Records for processing ▸
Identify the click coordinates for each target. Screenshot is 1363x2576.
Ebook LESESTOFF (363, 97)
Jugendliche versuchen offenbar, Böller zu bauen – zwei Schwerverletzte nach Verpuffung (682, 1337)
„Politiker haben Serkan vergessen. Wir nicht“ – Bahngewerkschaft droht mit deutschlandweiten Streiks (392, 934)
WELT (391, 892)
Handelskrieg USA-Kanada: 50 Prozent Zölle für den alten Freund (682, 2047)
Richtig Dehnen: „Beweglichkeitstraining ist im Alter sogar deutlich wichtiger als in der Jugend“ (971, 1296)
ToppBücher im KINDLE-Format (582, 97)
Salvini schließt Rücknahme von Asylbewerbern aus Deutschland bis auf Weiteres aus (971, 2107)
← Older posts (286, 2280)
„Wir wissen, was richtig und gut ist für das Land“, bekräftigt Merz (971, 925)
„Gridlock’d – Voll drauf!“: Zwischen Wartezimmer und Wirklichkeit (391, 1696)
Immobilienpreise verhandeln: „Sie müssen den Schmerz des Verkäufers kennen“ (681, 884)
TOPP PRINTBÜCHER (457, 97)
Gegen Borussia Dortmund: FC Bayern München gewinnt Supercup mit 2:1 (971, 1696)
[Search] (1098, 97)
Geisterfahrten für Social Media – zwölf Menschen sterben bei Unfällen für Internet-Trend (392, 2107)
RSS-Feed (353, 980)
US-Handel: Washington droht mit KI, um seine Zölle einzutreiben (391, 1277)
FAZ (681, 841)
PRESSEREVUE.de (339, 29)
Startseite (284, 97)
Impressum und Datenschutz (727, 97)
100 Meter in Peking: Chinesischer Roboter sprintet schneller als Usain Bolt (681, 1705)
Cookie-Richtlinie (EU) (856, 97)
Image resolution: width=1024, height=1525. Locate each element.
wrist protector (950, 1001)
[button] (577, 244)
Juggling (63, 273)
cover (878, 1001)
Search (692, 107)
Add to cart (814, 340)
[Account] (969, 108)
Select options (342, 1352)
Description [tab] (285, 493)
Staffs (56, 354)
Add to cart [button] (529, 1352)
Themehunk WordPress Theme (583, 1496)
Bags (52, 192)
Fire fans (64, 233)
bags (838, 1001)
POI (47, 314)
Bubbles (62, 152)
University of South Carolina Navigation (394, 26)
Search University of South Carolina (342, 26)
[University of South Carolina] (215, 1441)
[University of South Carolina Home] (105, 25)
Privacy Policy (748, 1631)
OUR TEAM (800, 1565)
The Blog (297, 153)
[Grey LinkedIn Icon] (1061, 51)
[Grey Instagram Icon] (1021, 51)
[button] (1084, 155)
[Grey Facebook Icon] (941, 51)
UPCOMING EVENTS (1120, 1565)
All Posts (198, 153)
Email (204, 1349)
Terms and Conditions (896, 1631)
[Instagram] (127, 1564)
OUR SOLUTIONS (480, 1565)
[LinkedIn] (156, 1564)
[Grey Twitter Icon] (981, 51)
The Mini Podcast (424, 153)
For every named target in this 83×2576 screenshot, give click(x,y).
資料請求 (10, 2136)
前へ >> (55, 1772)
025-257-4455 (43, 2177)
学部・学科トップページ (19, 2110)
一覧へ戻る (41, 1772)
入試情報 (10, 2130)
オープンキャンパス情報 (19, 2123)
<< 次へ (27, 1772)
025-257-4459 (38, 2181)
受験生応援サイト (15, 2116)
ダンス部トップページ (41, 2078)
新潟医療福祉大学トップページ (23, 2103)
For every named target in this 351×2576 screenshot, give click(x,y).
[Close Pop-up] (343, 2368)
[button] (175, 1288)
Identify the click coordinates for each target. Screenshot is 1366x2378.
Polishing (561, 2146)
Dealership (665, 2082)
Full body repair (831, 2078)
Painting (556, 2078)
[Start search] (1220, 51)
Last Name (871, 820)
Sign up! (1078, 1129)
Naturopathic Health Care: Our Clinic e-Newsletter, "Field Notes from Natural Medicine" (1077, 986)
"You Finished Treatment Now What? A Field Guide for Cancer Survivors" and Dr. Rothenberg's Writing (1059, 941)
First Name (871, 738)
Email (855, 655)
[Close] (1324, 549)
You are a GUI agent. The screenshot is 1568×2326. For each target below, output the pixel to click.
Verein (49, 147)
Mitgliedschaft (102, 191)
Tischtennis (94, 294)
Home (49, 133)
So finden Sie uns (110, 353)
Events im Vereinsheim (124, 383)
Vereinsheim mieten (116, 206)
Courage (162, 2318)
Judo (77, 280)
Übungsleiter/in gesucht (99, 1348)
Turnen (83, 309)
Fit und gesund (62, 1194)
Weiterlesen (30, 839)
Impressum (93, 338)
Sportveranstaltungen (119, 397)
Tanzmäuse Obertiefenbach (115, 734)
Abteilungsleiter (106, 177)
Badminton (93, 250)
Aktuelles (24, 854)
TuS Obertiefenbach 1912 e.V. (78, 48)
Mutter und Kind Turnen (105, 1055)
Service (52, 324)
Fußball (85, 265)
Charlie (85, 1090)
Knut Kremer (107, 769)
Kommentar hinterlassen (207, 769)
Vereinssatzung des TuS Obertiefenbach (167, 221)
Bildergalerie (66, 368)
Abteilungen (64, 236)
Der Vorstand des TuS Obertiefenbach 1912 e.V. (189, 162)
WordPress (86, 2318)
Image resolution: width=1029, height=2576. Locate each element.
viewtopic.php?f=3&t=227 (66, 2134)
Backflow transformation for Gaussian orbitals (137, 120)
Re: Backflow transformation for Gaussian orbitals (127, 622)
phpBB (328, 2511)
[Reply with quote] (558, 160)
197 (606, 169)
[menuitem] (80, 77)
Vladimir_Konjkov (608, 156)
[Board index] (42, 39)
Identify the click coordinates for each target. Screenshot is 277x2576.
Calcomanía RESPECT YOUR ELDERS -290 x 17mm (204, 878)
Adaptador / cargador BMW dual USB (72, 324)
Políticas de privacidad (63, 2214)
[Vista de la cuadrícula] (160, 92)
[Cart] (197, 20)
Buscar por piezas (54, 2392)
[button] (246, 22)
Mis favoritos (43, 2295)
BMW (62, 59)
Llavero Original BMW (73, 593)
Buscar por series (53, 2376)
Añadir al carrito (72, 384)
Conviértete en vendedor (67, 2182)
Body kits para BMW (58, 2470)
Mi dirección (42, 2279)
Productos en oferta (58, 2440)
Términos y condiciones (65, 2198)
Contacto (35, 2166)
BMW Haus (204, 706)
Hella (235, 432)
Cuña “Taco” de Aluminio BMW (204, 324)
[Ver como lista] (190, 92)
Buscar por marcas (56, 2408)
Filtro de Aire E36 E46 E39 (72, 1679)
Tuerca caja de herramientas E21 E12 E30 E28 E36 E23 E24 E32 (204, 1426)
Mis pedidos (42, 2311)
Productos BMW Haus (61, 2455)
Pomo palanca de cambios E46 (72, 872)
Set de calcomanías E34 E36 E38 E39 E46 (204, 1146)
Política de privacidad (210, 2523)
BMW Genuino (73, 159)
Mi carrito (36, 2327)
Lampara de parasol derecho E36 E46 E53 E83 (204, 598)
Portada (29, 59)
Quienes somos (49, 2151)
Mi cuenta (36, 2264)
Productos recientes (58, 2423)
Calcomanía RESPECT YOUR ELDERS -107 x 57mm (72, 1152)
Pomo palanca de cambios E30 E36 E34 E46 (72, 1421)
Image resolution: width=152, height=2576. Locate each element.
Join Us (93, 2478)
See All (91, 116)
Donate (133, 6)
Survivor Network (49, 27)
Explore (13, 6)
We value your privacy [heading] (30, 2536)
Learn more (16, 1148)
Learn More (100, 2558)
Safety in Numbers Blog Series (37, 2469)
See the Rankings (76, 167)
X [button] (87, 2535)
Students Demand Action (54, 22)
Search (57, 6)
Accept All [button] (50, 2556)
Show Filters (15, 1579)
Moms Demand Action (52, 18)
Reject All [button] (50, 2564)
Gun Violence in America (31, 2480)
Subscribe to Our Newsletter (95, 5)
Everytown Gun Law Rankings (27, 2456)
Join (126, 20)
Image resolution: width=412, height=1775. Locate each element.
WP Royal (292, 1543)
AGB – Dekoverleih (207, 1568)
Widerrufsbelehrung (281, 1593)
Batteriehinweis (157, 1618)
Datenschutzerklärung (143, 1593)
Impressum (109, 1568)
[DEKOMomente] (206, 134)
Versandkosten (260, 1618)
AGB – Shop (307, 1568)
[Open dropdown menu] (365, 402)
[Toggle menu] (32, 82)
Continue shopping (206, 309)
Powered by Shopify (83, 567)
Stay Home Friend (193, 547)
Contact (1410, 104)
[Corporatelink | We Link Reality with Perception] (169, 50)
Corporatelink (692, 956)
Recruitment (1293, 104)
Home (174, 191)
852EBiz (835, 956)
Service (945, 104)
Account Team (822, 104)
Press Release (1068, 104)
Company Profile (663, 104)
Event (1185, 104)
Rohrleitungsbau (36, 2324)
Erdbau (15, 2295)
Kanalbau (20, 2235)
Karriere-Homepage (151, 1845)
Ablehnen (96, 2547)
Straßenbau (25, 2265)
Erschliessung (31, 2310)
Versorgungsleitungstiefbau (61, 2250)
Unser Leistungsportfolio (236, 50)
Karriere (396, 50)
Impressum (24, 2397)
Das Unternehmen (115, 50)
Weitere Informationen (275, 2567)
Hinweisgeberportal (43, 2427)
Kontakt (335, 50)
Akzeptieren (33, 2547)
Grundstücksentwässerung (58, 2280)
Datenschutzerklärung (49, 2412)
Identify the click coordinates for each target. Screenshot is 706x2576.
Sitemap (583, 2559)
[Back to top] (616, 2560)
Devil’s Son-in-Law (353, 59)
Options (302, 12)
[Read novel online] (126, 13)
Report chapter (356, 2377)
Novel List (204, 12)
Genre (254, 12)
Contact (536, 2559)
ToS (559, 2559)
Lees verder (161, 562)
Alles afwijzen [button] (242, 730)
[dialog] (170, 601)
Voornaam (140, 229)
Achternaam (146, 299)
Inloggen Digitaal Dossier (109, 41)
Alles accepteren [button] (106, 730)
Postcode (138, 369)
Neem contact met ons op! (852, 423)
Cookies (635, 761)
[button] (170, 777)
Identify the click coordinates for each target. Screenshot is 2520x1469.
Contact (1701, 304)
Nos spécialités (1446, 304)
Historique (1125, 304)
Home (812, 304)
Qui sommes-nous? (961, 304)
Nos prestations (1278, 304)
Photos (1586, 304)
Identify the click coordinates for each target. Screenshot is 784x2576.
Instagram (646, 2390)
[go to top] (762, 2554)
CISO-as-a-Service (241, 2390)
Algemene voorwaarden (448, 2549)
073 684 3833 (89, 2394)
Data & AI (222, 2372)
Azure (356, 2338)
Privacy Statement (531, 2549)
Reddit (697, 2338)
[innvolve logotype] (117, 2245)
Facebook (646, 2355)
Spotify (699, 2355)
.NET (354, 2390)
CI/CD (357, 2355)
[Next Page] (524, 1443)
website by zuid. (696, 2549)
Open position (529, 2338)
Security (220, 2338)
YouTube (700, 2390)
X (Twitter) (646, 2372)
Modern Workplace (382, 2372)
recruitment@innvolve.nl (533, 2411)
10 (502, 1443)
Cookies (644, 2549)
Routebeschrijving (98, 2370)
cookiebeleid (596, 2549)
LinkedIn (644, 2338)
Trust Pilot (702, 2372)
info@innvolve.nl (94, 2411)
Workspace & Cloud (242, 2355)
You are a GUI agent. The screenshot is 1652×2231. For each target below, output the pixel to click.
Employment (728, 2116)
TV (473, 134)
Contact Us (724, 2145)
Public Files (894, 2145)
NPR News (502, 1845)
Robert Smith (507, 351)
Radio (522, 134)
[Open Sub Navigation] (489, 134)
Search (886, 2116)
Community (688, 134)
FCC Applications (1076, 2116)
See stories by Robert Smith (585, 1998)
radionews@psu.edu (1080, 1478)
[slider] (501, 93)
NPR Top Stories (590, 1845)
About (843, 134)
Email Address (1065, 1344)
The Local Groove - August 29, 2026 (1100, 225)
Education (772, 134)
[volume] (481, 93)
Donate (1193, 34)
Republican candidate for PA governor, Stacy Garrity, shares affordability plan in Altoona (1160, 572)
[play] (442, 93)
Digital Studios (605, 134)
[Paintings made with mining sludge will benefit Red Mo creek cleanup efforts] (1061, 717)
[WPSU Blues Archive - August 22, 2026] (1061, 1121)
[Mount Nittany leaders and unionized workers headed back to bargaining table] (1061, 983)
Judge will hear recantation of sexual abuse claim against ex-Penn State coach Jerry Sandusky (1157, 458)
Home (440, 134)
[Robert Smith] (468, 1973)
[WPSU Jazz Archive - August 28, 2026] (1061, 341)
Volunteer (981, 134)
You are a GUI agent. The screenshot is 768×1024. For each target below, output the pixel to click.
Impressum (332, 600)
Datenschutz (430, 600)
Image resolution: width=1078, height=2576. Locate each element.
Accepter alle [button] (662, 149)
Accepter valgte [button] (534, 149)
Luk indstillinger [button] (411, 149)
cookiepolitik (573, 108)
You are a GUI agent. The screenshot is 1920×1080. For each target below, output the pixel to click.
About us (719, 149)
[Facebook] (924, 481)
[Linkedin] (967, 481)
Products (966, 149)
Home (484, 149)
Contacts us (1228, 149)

What to work on ▸ Could you reproduce exactly the lines of the entries above, from the one with "入試情報 (10, 2130)" through the one with "Vereinssatzung des TuS", and nothing else?

Task response ▸
入試情報 (10, 2130)
オープンキャンパス情報 (19, 2123)
<< 次へ (27, 1772)
025-257-4459 (38, 2181)
受験生応援サイト (15, 2116)
ダンス部トップページ (41, 2078)
新潟医療福祉大学トップページ (23, 2103)
For every named target in this 351×2576 screenshot, give click(x,y).
[Close Pop-up] (343, 2368)
[button] (175, 1288)
Identify the click coordinates for each target. Screenshot is 1366x2378.
Polishing (561, 2146)
Dealership (665, 2082)
Full body repair (831, 2078)
Painting (556, 2078)
[Start search] (1220, 51)
Last Name (871, 820)
Sign up! (1078, 1129)
Naturopathic Health Care: Our Clinic e-Newsletter, "Field Notes from Natural Medicine" (1077, 986)
"You Finished Treatment Now What? A Field Guide for Cancer Survivors" and Dr. Rothenberg's Writing (1059, 941)
First Name (871, 738)
Email (855, 655)
[Close] (1324, 549)
You are a GUI agent. The screenshot is 1568×2326. For each target below, output the pixel to click.
Verein (49, 147)
Mitgliedschaft (102, 191)
Tischtennis (94, 294)
Home (49, 133)
So finden Sie uns (110, 353)
Events im Vereinsheim (124, 383)
Vereinsheim mieten (116, 206)
Courage (162, 2318)
Judo (77, 280)
Übungsleiter/in gesucht (99, 1348)
Turnen (83, 309)
Fit und gesund (62, 1194)
Weiterlesen (30, 839)
Impressum (93, 338)
Sportveranstaltungen (119, 397)
Tanzmäuse Obertiefenbach (115, 734)
Abteilungsleiter (106, 177)
Badminton (93, 250)
Aktuelles (24, 854)
TuS Obertiefenbach 1912 e.V. (78, 48)
Mutter und Kind Turnen (105, 1055)
Service (52, 324)
Fußball (85, 265)
Charlie (85, 1090)
Knut Kremer (107, 769)
Kommentar hinterlassen (207, 769)
Vereinssatzung des TuS Obertiefenbach (167, 221)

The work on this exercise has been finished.